Ha. Ja się nie poddaję.
Płaczę, gdy chcę.
I gdy nikt nie widzi.
I nikt nie może mi powiedzieć "za szybko się poddajesz".
Wiem. Muszę zadbać o to, żeby nikt nie był w stanie mi tego zarzucić.
Dopóki walczysz, jesteś zwycięzcą :))
Dziękuję Doń. Niedługo przyjadę :*
I będzie pięknie, pięknie, pięknie.
A potem Ty będziesz u mnie i będzie jeszcze piękniej.

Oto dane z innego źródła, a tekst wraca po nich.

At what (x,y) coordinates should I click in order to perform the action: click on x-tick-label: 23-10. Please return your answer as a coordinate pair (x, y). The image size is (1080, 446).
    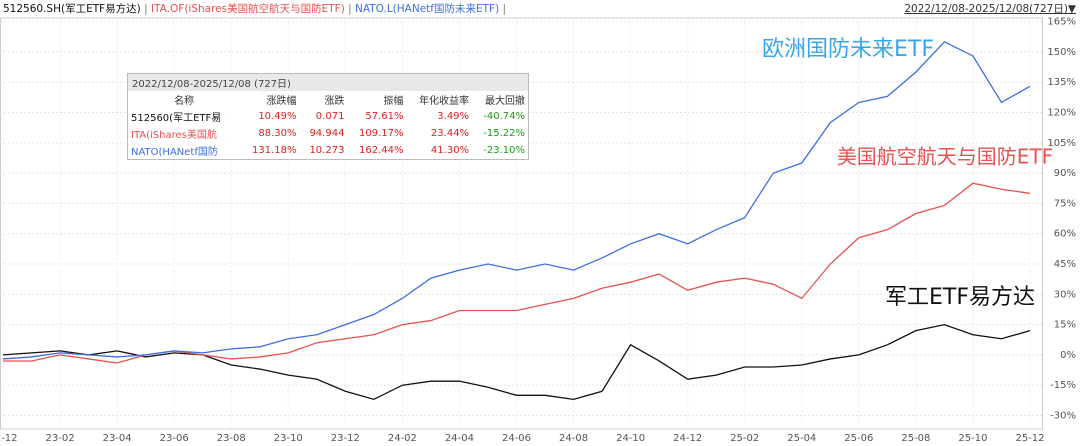
    Looking at the image, I should click on (288, 438).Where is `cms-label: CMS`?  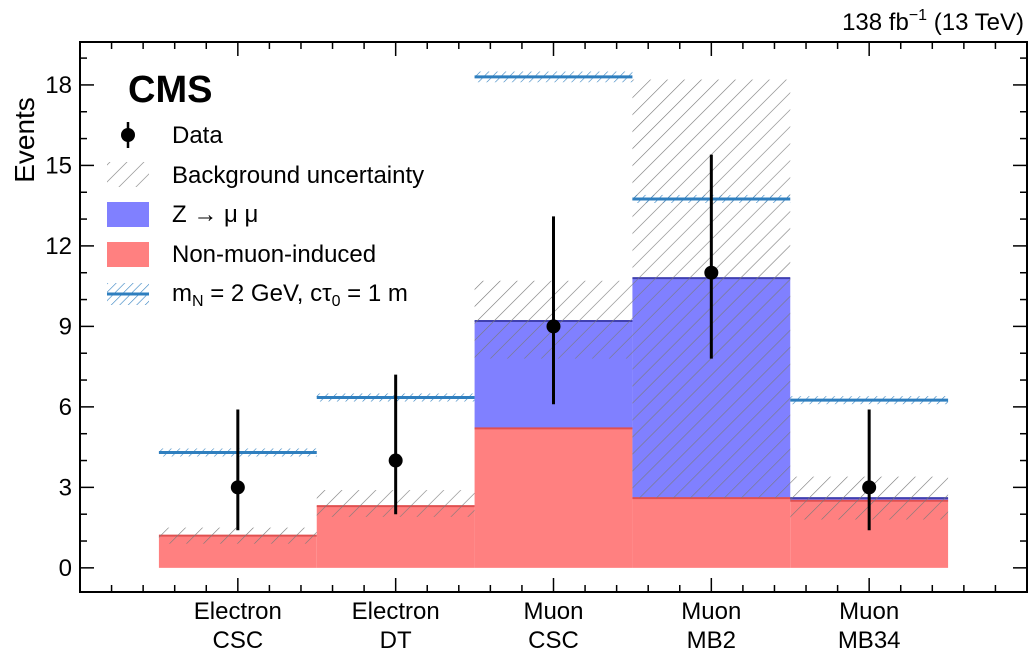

I zabiorę Cię do swojego miejsca.
I poznasz Pusza, Rybca i wszystkich innych ukochanych.
Nie mogę się doczekać.
Kocham, kocham, kocham.
Moja najważniejsza :))
I zaraz zrobię te zdjęcia, które Ci obiecałam.
Dziękuję tym, którzy o mnie dbają i nie pozwalają upaść :):*
Moim facetom, Oli, Doniusiowi, Dusiakowi, Wołasowi, Betonkowi.
Wszystkim, którzy spędzili ze mną czas na ognisku.
i dziękuję komuś, kogo już nie ma.
za to, że był.
[*]
Zrozumialam Cię "Magda" kimkolwiek jesteś.
Sama muszę dbać o swoje szczęście.
A przecież szczęście to te drobiazgi życia codziennego.